Strain and solvation effects on Ti3C2O–TiN heterostructures as bifunctional electrocatalysts for Li–S batteries: a first-principles study

Abstract

Lithium–sulfur (Li–S) batteries are widely considered to be the most promising next-generation rechargeable energy storage systems due to their ultrahigh theoretical energy density. However, their practical deployment is severely hindered by the shuttle effect and sluggish redox kinetics. Here, we propose a 2D Ti₃C₂O–TiN heterostructure as a bifunctional electrocatalyst. Furthermore, considering the volume change of the cathode during charge–discharge cycles, strain engineering was employed to simulate the performance effects induced by this structural change.
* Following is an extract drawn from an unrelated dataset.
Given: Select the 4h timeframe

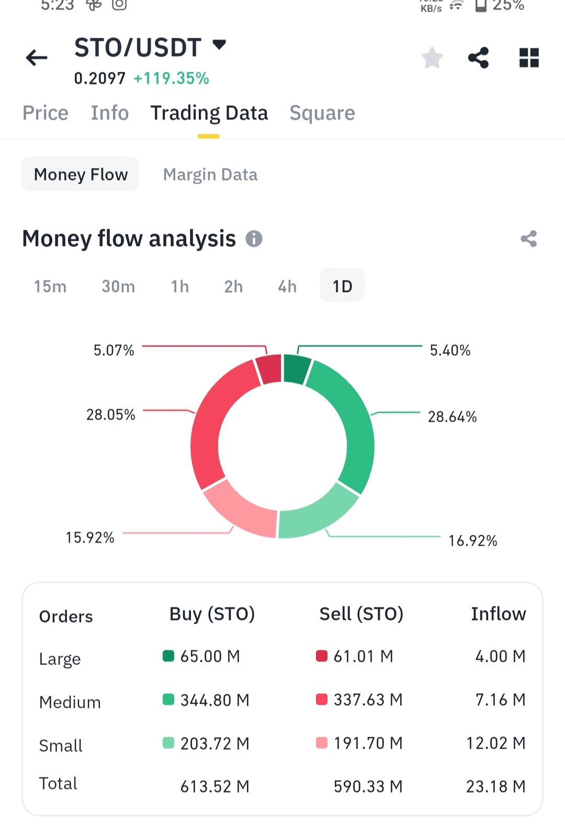Looking at the screenshot, I should [287, 287].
Based on density functional theory (DFT) calculations, we systematically investigated the sulfur immobilization and kinetic catalytic performance of the Ti₃C₂O–TiN heterostructure under various biaxial strain conditions. Our results reveal that the Ti₃C₂O–TiN heterostructure maintains strong anchoring capability for LiPSs and exhibits high catalytic activity under both compressive and tensile strains. Compressive strain enhances the interaction between LiPSs and the substrate, while tensile strain significantly promotes the decomposition of Li₂S and diffusion of Li⁺. These effects are primarily attributed to strain-induced modulation of the local electrochemical reactivity and the strength of the Li–S bonds. Furthermore, solvation significantly alters the anchoring and catalytic behavior, shifting the Li₂S₂ → Li₂S conversion pathway from the Li₃S₂ to the LiS intermediate. Our study provides valuable theoretical insights into the future development of high-performance catalytic cathode materials for Li–S batteries.